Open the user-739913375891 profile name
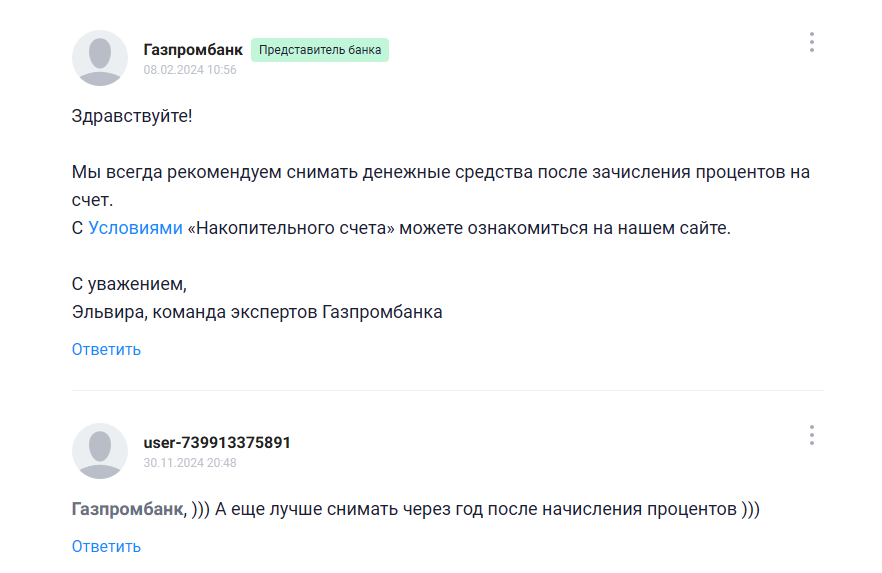 click(217, 443)
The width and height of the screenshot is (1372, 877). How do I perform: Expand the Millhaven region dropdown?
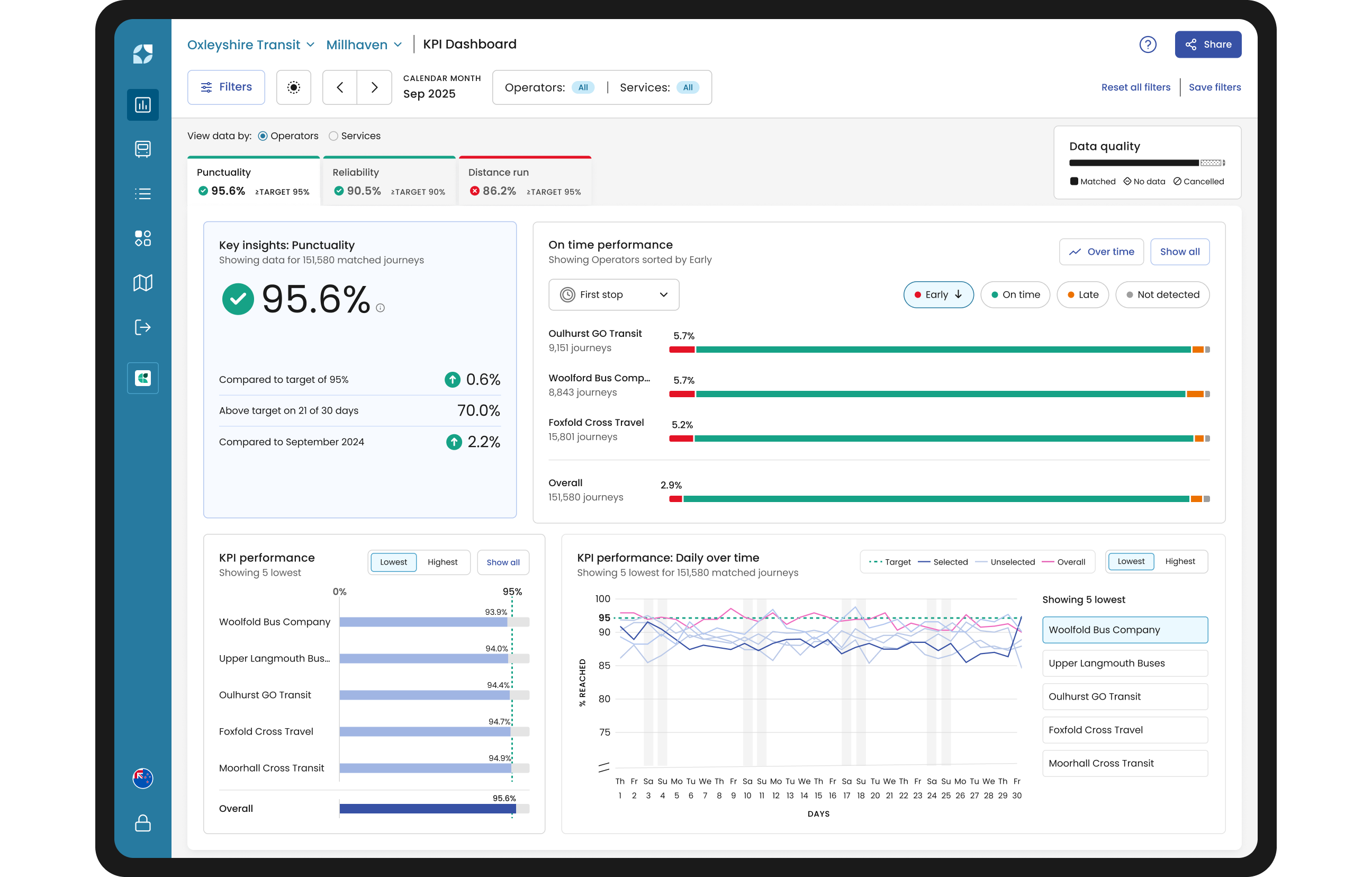pyautogui.click(x=364, y=44)
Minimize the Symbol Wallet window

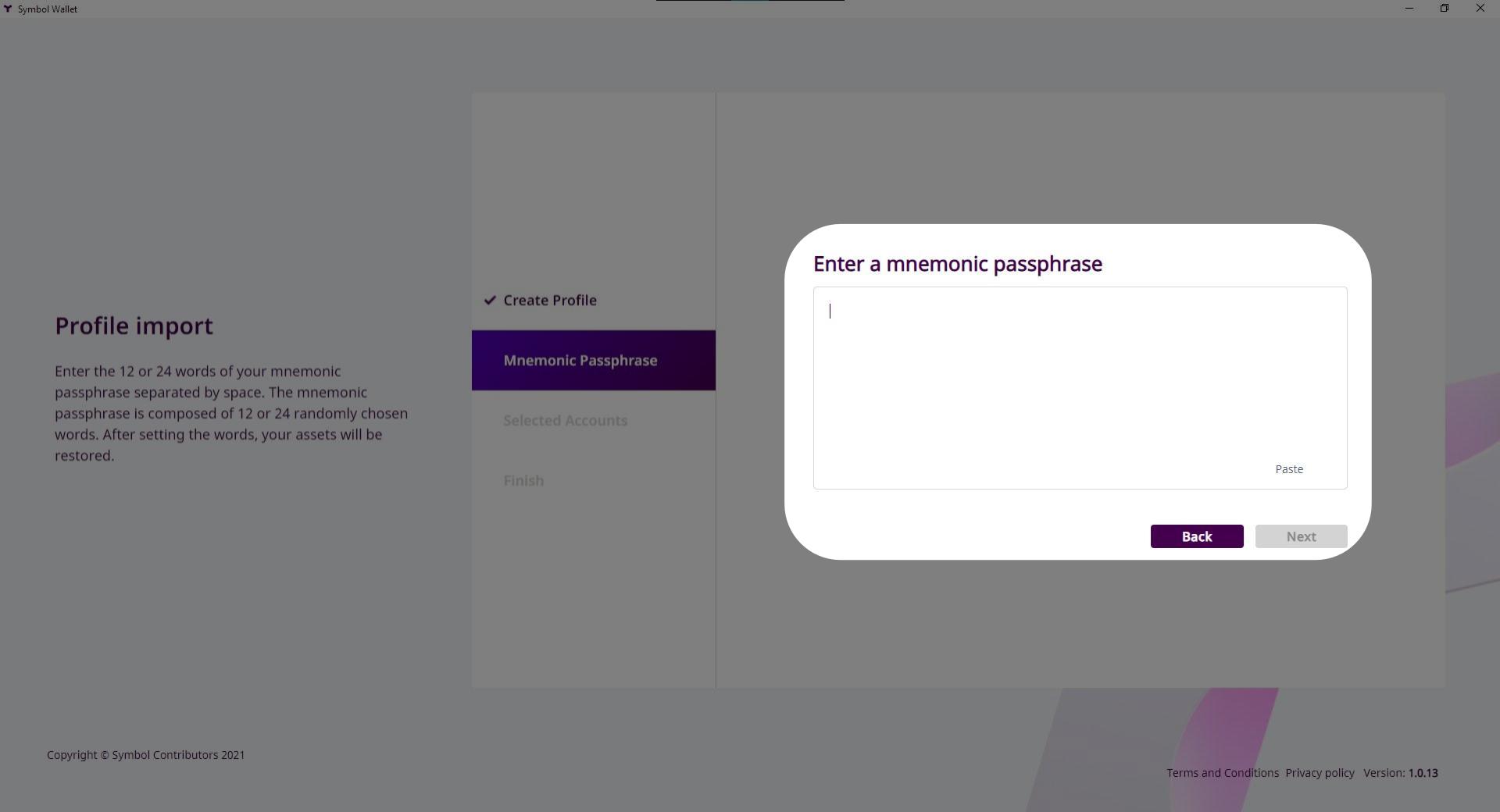click(x=1409, y=9)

━━━━━━━━━━━━━━━━

**ASSIGNMENT**: Please restate the entries word for word, with all pictures left out.

**COMPLETED EXERCISE**:
Open the user-739913375891 profile name
 click(217, 443)
The width and height of the screenshot is (1372, 877). How do I perform: Expand the Millhaven region dropdown?
pyautogui.click(x=364, y=44)
Minimize the Symbol Wallet window

click(x=1409, y=9)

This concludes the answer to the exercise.